Hergesheimer cuenta en su libro que nada más llegar a La Habana, tuvo la premonición de que la ciudad iba a tener una peculiar importancia para él. Sin embargo, ese primer día no salió de inmediato a recorrerla. Estaba tan cautivado por el Hotel Inglaterra, que por el resto del día estuvo indiferente a lo que ocurría a su alrededor. La habitación sobrepasaba lo que hasta entonces había visto. Más tarde se asomó al balcón, desde donde contempló la calle San Rafael, el Club Gallego, un limpiabotas negro, unos niños que vendían La Política Cómica. Le sorprende que casi todas las personas que ve son hombres. Eso le dio, al principio, una sensación de monotonía, de estupidez. Para él, las mujeres son absolutamente esenciales para la variedad de cualquier espectáculo.

Horas después decide que es el momento de salir. Describe con lujo de detalles la elección del vestuario (según sus amigos, Hergesheimer era muy elegante). Se ha dado cuenta ya de que La Habana es no sólo una ciudad que requiere muchos cambios de ropa, sino que además para disfrutarla hay que prestar una meticulosa atención a las bagatelas. Al bajar en el ascensor encuentra un grupo de mujeres muy bien vestidas y perfumadas. Resultan ser compatriotas suyas, y en La Habana para él carecen de interés. Sus voces le parecen irritantes, e incluso le molesta que en aquel reducido espacio den tan brutalmente la espalda a los hombres que las acompañan.

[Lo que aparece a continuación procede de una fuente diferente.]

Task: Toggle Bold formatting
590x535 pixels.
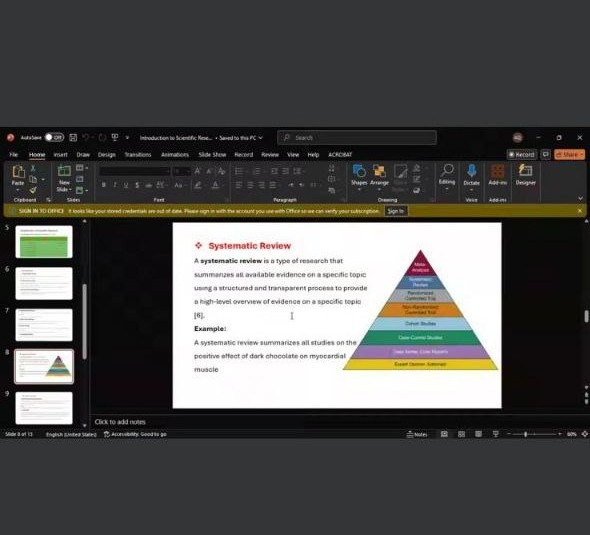Action: (x=103, y=185)
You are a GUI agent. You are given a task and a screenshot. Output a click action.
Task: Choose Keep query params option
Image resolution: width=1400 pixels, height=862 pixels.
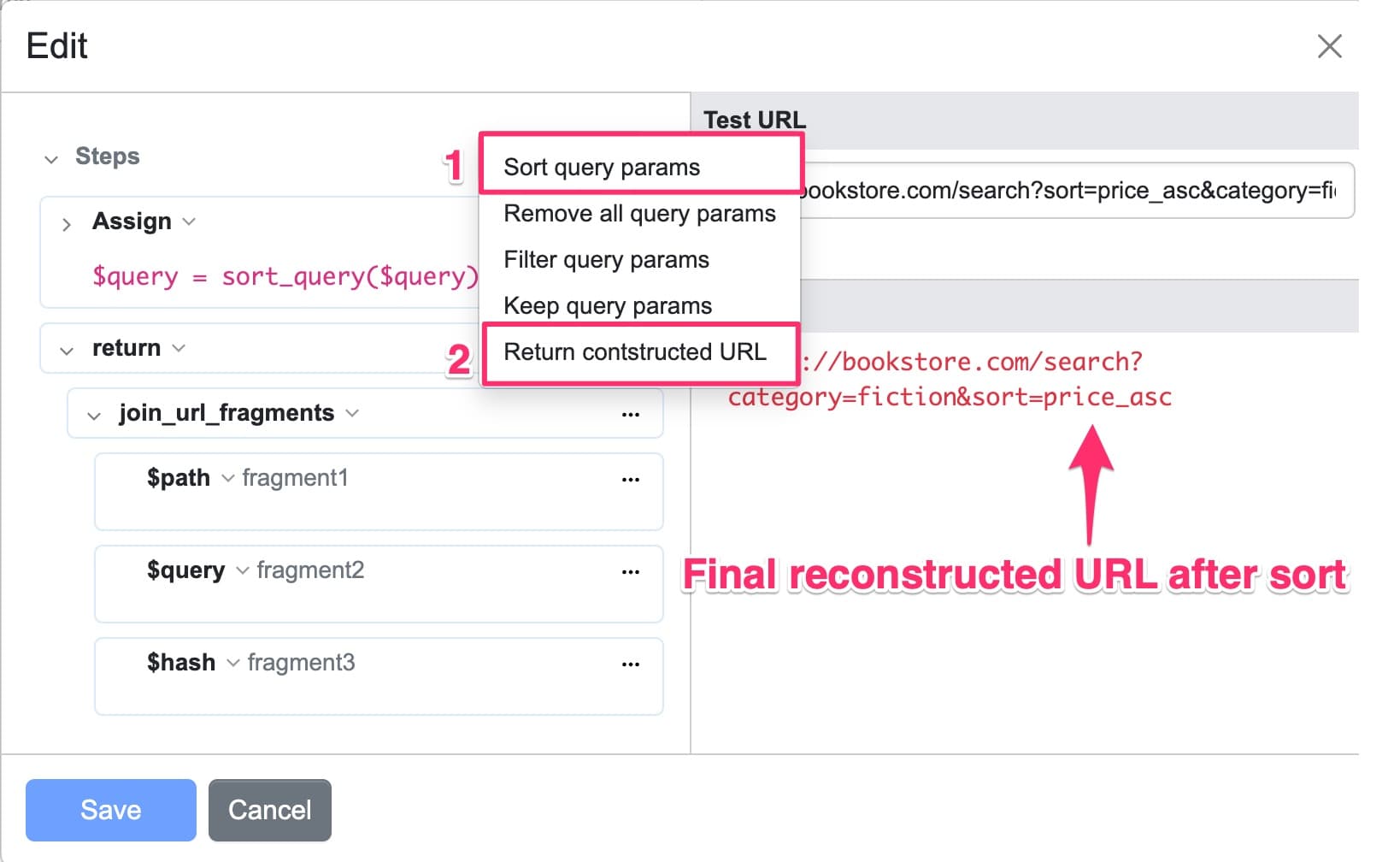click(x=608, y=305)
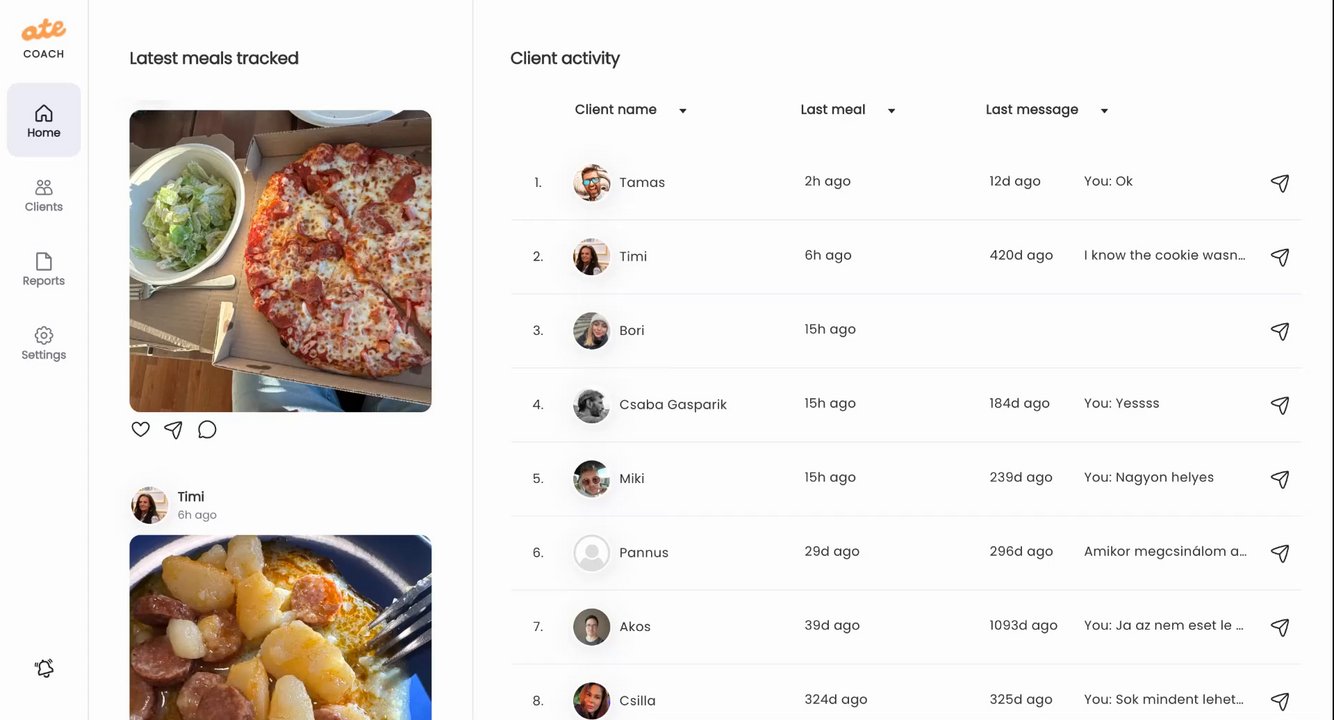Open the Last message sort dropdown
Viewport: 1334px width, 720px height.
1104,111
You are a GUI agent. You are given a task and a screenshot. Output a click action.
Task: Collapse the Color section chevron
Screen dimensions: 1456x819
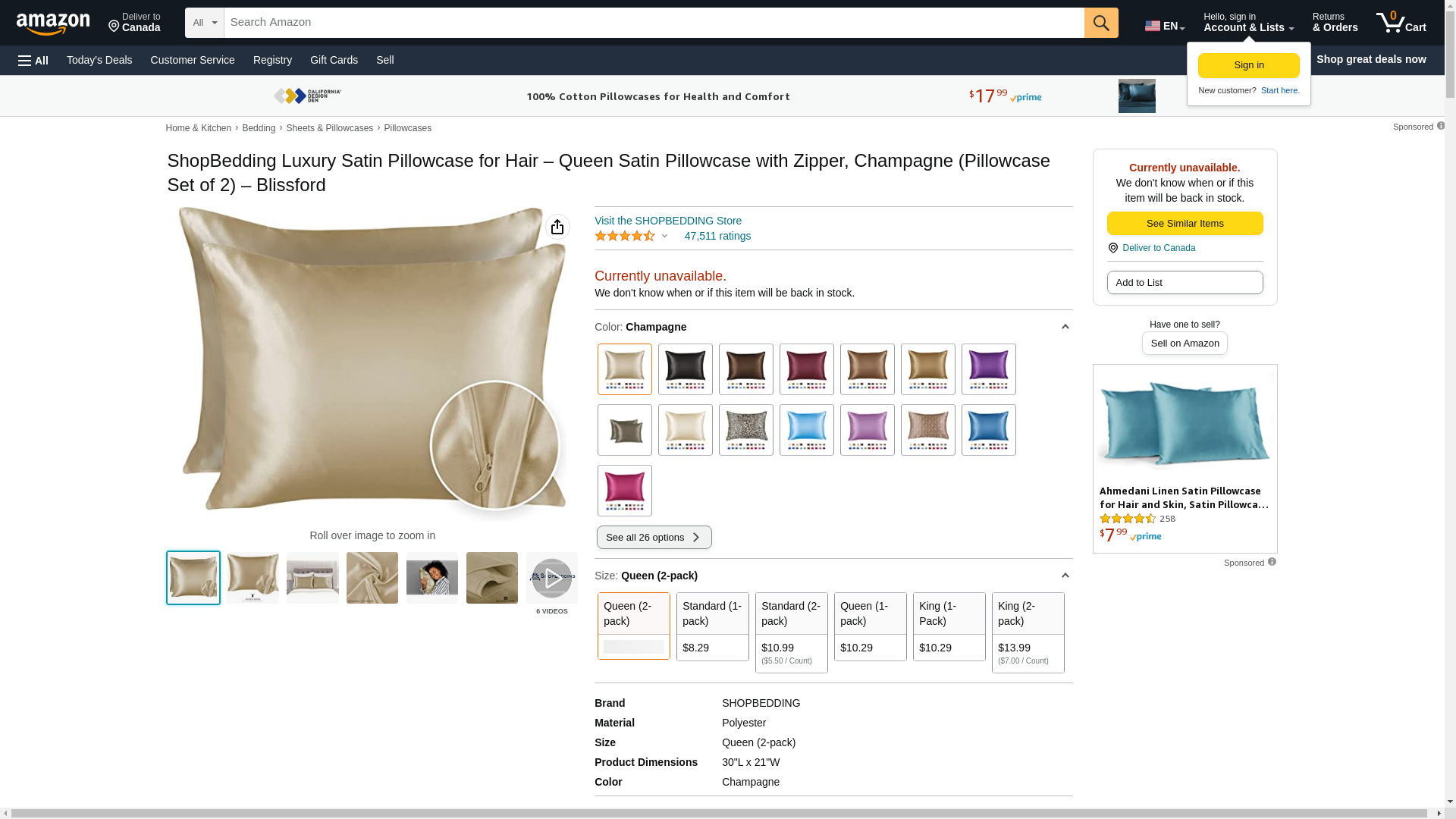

Ya en la calle, se hace innegable para él que se halla en una tierra de mucho encanto, y agradece la buena suerte que lo condujo a La Habana. Camina por un parque y compra una flor a un vendedor ambulante, quien se la coloca en el ojal de su jacket. Se dice entonces que ha llegado la hora de un Daiquirí (cuida siempre que no se omita el acento, como es usual en España). Para él representa una revelación, aunque apunta que no es tan bueno como el que más tarde se tomará en el Telégrafo. Con todo, se siente devotamente agradecido de estar sentado en el café del Inglaterra con tan delicioso trago, mientras que en su país está vigente la ley seca.